DATA RECORDS:
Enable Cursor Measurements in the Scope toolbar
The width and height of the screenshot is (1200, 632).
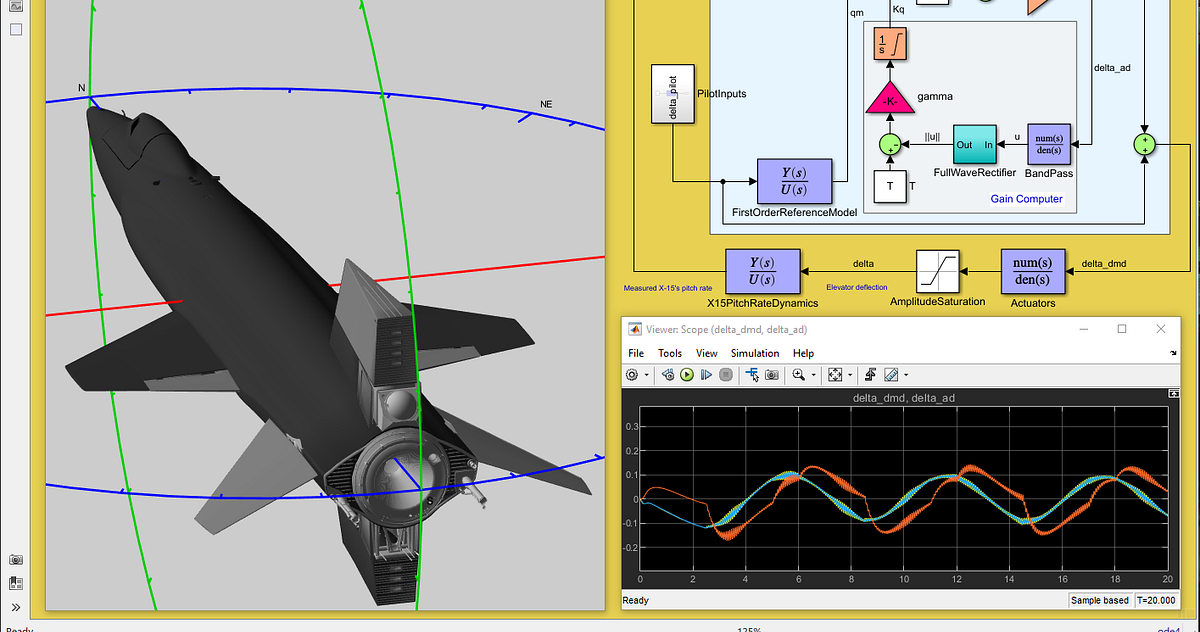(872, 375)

---

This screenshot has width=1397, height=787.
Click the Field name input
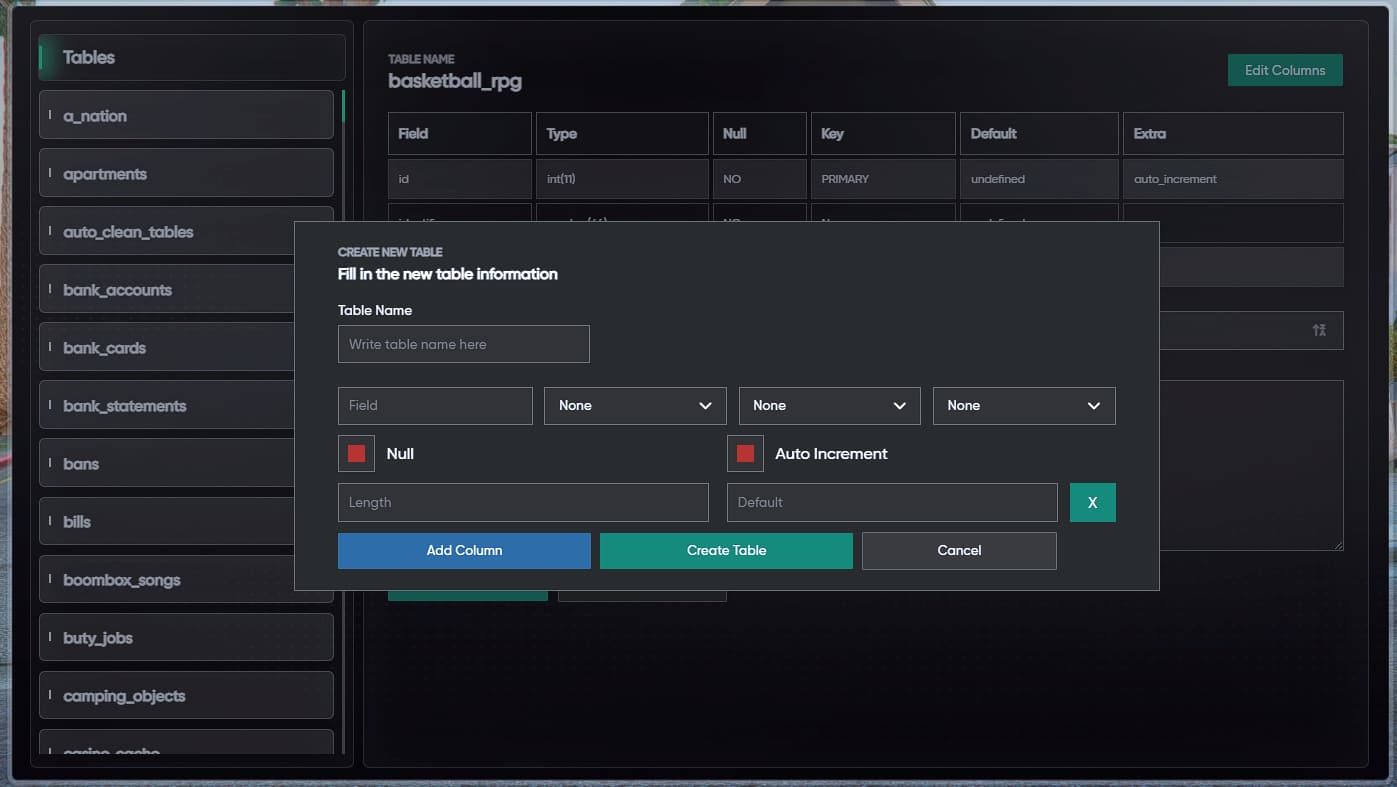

EXERCISE REQUIREMENTS: Above are the records. Copy the lines beginning at the one that has "This screenshot has width=1397, height=787." and ending with the one that has "Click the Field name input", unchanged.

ANSWER FOR THIS EXERCISE:
This screenshot has width=1397, height=787.
Click the Field name input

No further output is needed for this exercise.